Nobel Week Dialogue

Photo schechtman

Nobel Prize in Chemistry 2011. Dan Shechtman received the prize for discovering quasicrystals. Today his research interests are centered on studying the structure and properties of new magnesium alloys.

Dan Shechtman is a professor at the department of materials science and engineering at Technion – Israel Institute of Technology in Haifa, Israel. He received the Nobel Prize in Chemistry for discovering quasicrystals, a crystal with five-fold symmetry that was thought to be impossible.

He earned his PhD in materials science at Technion in Haifa where he worked on microstructural changes in titanium alloys during fatigue loading. During his PhD he also first encountered—the transmission electron microscope, or TEM.

Shechtman then moved to the Aerospace Research Laboratories at the Wright-Patterson Air Force Base in Dayton, Ohio where he used his TEM skills to study compounds of the metals aluminum and titanium with the goal of developing strong, lightweight materials for aircraft components.

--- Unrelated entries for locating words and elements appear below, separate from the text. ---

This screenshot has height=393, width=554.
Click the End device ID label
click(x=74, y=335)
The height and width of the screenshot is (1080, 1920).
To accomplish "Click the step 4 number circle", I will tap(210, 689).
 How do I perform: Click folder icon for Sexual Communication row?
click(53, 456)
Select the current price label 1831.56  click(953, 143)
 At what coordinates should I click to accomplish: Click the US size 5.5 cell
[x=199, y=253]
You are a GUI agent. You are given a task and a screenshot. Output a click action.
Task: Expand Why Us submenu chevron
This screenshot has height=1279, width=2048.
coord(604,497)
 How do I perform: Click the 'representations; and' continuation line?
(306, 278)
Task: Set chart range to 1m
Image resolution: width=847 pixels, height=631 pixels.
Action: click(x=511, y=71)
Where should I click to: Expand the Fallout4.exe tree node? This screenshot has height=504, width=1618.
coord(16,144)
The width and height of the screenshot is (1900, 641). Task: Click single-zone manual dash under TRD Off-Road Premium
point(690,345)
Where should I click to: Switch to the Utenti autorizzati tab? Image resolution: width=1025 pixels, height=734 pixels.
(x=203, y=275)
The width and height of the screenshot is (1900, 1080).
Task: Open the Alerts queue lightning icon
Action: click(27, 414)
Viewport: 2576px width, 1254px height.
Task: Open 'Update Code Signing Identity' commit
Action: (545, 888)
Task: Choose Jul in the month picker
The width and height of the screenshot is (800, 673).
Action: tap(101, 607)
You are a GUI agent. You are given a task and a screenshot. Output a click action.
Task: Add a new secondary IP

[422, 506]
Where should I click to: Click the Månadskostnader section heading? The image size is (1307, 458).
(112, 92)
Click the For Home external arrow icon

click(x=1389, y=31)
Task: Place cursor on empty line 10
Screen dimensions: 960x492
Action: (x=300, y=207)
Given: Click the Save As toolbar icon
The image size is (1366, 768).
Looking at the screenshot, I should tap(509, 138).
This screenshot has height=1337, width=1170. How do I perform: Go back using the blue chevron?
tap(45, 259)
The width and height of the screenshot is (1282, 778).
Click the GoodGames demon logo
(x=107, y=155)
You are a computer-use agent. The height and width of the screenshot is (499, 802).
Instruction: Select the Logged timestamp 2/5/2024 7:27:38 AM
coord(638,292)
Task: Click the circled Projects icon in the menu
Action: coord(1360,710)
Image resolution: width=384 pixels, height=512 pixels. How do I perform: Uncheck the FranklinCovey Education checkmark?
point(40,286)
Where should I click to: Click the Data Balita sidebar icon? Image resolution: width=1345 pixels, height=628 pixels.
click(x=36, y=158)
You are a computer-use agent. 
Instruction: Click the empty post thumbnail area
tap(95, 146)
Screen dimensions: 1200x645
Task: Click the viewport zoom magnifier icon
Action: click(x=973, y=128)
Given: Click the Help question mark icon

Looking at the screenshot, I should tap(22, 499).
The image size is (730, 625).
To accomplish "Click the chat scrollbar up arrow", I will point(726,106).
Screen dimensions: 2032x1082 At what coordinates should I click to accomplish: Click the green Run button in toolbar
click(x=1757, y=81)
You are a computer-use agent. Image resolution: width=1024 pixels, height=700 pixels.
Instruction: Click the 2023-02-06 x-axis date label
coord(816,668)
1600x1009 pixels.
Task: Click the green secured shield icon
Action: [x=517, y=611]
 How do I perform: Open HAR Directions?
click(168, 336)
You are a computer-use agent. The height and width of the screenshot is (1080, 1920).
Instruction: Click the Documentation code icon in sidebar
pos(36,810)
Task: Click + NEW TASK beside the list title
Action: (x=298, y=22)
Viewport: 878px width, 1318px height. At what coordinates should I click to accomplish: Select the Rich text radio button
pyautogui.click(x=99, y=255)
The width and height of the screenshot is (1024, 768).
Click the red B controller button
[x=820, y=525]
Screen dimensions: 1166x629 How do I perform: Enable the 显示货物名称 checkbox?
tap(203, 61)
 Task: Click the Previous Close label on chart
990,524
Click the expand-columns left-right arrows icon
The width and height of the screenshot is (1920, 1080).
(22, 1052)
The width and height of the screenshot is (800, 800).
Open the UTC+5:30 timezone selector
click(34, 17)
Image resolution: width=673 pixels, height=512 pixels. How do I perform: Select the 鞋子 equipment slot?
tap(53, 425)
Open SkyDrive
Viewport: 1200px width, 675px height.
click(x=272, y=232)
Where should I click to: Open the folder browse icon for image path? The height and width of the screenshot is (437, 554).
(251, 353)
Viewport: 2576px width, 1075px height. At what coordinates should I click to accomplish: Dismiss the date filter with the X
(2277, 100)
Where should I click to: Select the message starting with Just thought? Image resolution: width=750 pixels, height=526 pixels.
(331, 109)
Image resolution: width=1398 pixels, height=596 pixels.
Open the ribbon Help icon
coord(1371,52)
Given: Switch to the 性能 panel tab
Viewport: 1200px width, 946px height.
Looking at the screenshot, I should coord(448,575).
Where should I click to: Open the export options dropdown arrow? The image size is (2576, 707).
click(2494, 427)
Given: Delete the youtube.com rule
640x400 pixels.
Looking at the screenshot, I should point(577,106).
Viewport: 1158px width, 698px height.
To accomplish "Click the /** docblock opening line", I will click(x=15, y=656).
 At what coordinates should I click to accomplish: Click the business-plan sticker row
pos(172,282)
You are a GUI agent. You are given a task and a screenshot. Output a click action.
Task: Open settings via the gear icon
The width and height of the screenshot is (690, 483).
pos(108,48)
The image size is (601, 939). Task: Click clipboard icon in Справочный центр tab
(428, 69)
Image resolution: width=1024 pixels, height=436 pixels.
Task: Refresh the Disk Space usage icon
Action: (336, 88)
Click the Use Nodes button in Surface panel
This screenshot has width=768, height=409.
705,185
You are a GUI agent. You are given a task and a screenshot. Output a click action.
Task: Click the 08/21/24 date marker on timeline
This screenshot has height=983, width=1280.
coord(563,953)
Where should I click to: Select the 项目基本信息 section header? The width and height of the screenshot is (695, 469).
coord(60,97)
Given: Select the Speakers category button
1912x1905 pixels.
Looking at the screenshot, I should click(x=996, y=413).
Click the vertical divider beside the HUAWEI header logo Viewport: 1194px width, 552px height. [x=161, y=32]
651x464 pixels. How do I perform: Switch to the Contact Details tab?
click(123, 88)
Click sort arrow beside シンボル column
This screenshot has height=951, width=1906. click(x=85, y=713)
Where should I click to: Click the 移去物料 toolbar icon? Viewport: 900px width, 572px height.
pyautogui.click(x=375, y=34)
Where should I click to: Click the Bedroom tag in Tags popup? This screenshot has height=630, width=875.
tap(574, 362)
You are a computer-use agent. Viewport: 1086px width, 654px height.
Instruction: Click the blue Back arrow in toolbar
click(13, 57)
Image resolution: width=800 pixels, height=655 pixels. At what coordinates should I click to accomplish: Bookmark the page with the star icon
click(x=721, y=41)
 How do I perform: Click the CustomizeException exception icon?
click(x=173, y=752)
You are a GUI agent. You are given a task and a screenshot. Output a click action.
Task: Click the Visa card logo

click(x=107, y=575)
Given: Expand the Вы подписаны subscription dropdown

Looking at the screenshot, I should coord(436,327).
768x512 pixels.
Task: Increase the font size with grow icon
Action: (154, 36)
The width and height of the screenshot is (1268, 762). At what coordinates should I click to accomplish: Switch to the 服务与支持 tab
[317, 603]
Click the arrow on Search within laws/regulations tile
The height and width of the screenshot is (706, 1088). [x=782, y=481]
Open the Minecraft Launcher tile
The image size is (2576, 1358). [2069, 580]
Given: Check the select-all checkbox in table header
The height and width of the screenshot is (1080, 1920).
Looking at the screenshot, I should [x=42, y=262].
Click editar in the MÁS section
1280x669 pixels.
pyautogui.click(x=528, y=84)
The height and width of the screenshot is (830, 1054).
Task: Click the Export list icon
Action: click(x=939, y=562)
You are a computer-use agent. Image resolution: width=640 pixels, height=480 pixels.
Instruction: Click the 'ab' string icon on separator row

Since 1975 Shechtman has been back in Haifa when he took on a permanent position at Technion.

At Technion Shechtman continued to study rapidly solidified materials with transmission electron microscopy. He pioneered an electrochemical technique to slice powders produced by rapid solidification into thin sheets that he could study with the TEM. From 1981 to 1983 he was on sabbatical at the Johns Hopkins University, where he studied rapidly solidified aluminum transition metal alloys. During this study he discovered the icosahedral phase which opened the new field of quasiperiodic crystals.

Today Shechtman’s research interests are centered on developing, studying and understanding the structure, mechanical properties and bio-corrosion of new magnesium alloys. These alloys have important applications as biodegradable implants such as stents and surgical staples, as well as structural materials for aerospace and other light structures.

Since receiving the Nobel Prize, Shechtman undertakes outreach activities to promote science education to young children and promote the teaching of technological entrepreneurship in universities.